If you are a coach or service-based entrepreneur who is here to deeply connect with yourself, your vision and your ideal clients so you can create more impact and more income in your life, then keep reading to learn how you can handle objections without feeling pushy or salesy.

I often have people come to me saying “Amy, I’ve started to have conversations with people or I continue to have conversations with my ideal clients, but for some reason, once I am at the point of making an offer, things go sideways in the conversation.”

I’ve heard this many, many times and I so get it. When I was first in sales in my corporate life, I was so nervous. I was straight up cold calling businesses trying to sell advertising. I totally get the pain of having sales conversations go sideways.
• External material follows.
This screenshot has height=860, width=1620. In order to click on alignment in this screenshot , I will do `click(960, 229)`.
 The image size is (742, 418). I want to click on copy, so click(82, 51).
I’m going to share with you some things I’ve done in my journey as an entrepreneur and what I’ve taught my clients. Whether you have learned about handling objections before or not, this is your chance to either learn it or just become better at it.

Do This: Lead with Compassion

Let’s say you are in conversation with someone and they say “I’d love to, but I just can’t afford it.”

I always recommend leading with compassion because I truly believe that the people we attract are in some way a reflection of us. Think about the last person that you made an offer to. Is there a way that they are a reflection of you?

To respond, I drop into my heart and go back to a time when I didn’t feel like I could afford something and I found a way. I might say like: 

“You know what, I totally get it. I remember the first time I stepped into a really high-end coaching program. I was on a phone call just like this talking to a coach who was telling me about this amazing program, and deep down inside I felt like I knew I needed to do it. But I was thinking ‘I have no idea how I’m going to pay for it.’

So here’s, here’s what I did. I remember thinking to myself, ‘I know I need to do something and if not now, when?’ They had a single payment option that was upfront and full, which seemed completely out of my realm, but fortunately, they also had a payment plan option.

I remember thinking to myself, ‘if I can just come up with this initial payment, I will be so committed to having that kind of grit within me to come up with the next payment. I’ll have a whole other month to be solution-oriented and come up with the next payment.’”

For those of you who are coaches, think of it this way. This is your first coachable opportunity to showcase how you stand for them as a coach. 

Once you share a story, don’t make it too long-winded. Then I’ll say, “so when I share my story with you, what comes up for you?” or “what part of my story resonates with you?” 

Once you ask a question, be quiet so you can give them space to share.

This is the point in the conversation where I know they’d be in if money weren’t an issue. I’ll confirm that by asking them “would you be a YES if money weren’t an issue.”

When they say yes, we both go into solution mode. We discuss the payment options and what would make it possible for that person to step in. Whether that looks like selling an offer or generating the money another way.